Gian Maria Bavestrello

La «pigiatura» a piedi nudi è diventata - laddove persiste - elemento folkloristico. Si è pertanto arenata nelle secche del passato, insieme ad altri rituali di celebrazione del trapasso da frutto a mosto - da una stagione della vita a un'altra - dell'uva. Un trapasso che meriterebbe di essere ancora propiziato da canti, usi e costumi, se è vero - e lo è - che il simbolo eminente della nostra civiltà alimentare è proprio quel nettare (da assumere con moderazione) in grado di renderci edotti sul modo in cui piacere, amicizia, sincerità e redenzione possono rappresentare vivaci episodi della «saga» esistenziale.
Sebbene la tradizione del vino si sia tinta di modernità e di raffinatezza scientifica, nessuna tecnologia può dominarne le sfumature.
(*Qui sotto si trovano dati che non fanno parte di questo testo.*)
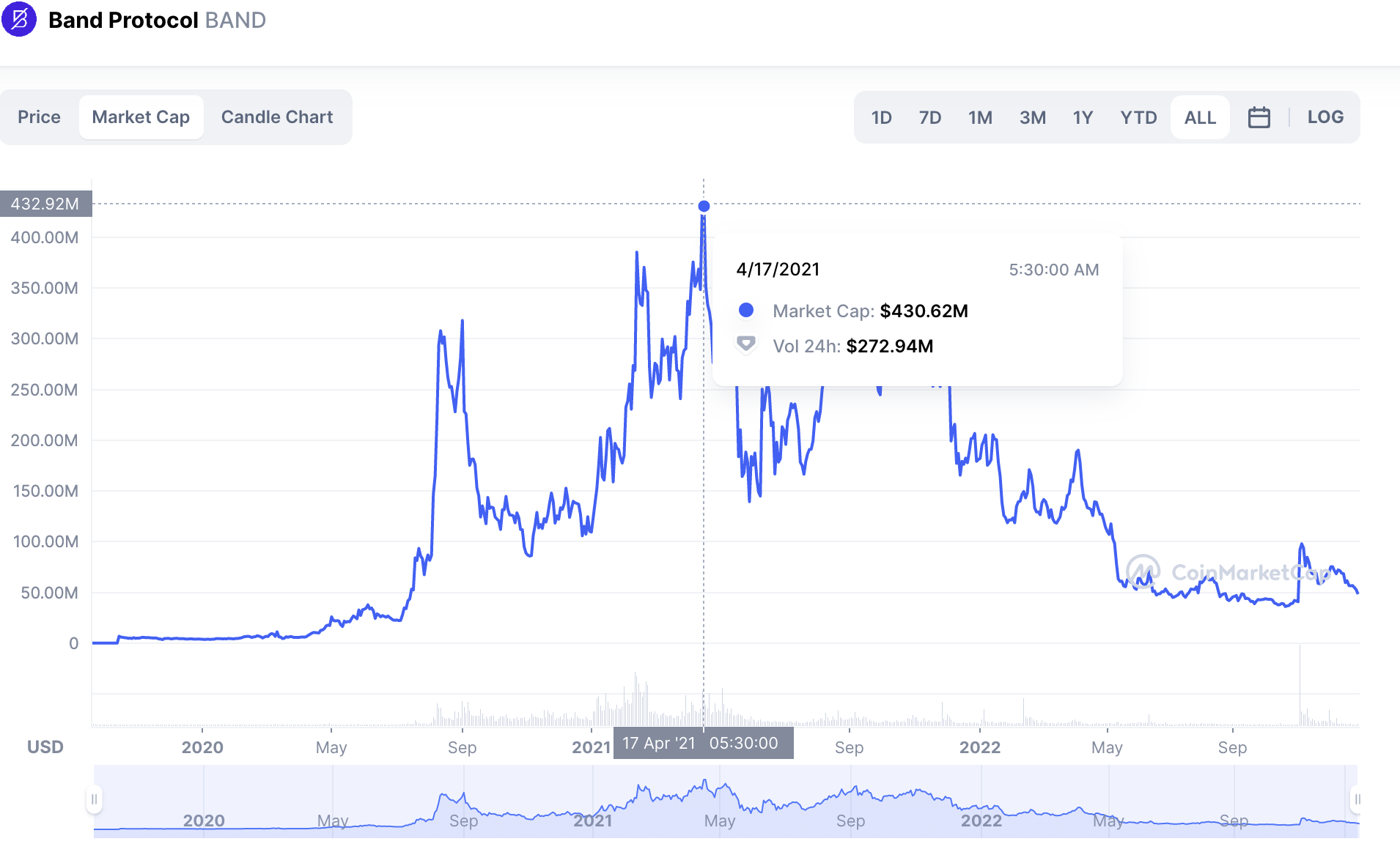
Task: Select the 1D time range
Action: tap(881, 116)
Il suo fascino, lautamente decantato, consiste nella peculiarità di non essere riproducibile ad arbitrio. Le proprietà organolettiche possono assecondare o no i desideri e le abilità dell'uomo, che ogni anno vinifica e porta in tavola questa «notte dei tempi» in versione perennemente inedita. Perché il vino sa essere ogni anno unico e diverso? Perchè uniche e diverse sono le vendemmie.
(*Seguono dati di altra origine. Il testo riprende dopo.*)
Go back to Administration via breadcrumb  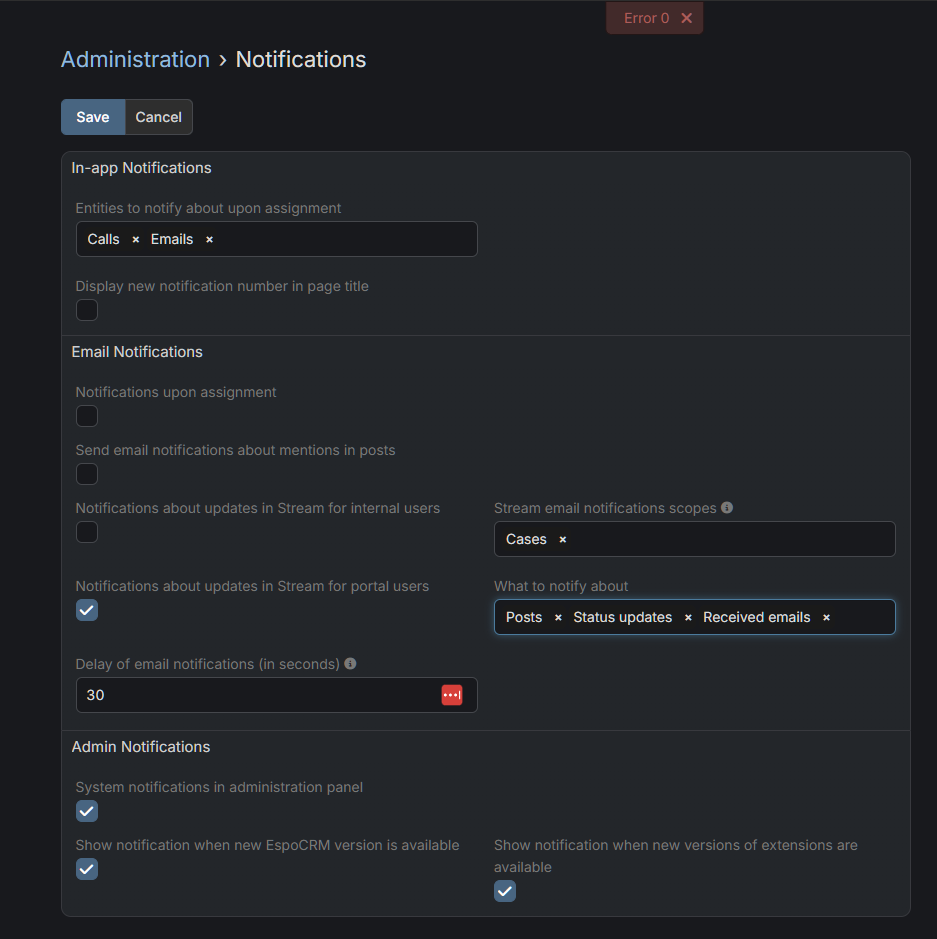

Come suggerisce Marco Quaini, enologo genovese e docente Ais e Onav, «buon produttore è chi, raccolta un'uva di qualità, si limita a rispettarla». Diffidate, pertanto, dai vini abbondanti di lieviti selezionati, arricchiti di aromi estranei. Come di quelli che, senza possedere la struttura adeguata, vengono affinati in barrique. Il grande vino è tale quale uva lo fa. Per questo la vendemmia è determinante. E in Liguria vendemmiamo abbastanza bene, spiega lo stesso Quaini: «Non essendovi una viticoltura estensiva, non esiste una vendemmia meccanica, che del resto la pendenza dei vigneti - elemento di spicco di diverse aree liguri come le Cinque Terre - renderebbe difficilmente praticabile. L'uva preserva così la propria integrità, evitando fermentazioni indesiderate o attacchi di microrganismi deleteri per il mosto». Pur tuttavia, poiché il momento giusto per la vendemmia consiste nel punto ottimo di maturazione dell'uva sotto il profilo del rapporto fra zuccheri e acidità, del tenore polifenolico e degli aromi, dovremmo attrezzarci più adeguatamente - attraverso laboratori di analisi a più alto contenuto tecnologico - per determinare con maggiore scientificità ciò che oggi è valutato, in parte, empiricamente. Almeno da chi non si rivolge a strutture fuori regione. La vendemmia è, infatti, prassi delicata e densa d'insidie. «Deve piovere poco - sottolinea l'enologo - durante le fasi di maturazione e di raccolta dell'uva. La vite richiede un certo stress idrico che favorisca un rapporto fra la buccia e la polpa in grado di garantire un'alta presenza di quelle sostanze che, accumulandosi proprio nelle bucce, rendono nobile un vino». Nell'anno in corso gli acini risultano di dimensioni tendenzialmente minori rispetto a quello precedente, segno che si sta procedendo in questa direzione.

Un'annata - ad oggi - decisamente positiva, contraddistinta da uno scarso livello di prodotto danneggiato da muffe e da un'equilibrata maturazione aromatica resa possibile, anche, dalle medie-alte escursioni termiche registrate tra il giorno e la notte. Un'annata che si confermerà tale, soprattutto per le uve a maturazione tardiva come quelle coltivate nelle aree più montane, se in queste prime decadi autunnali il meteo non mostrerà pollice verso all'arco ligure.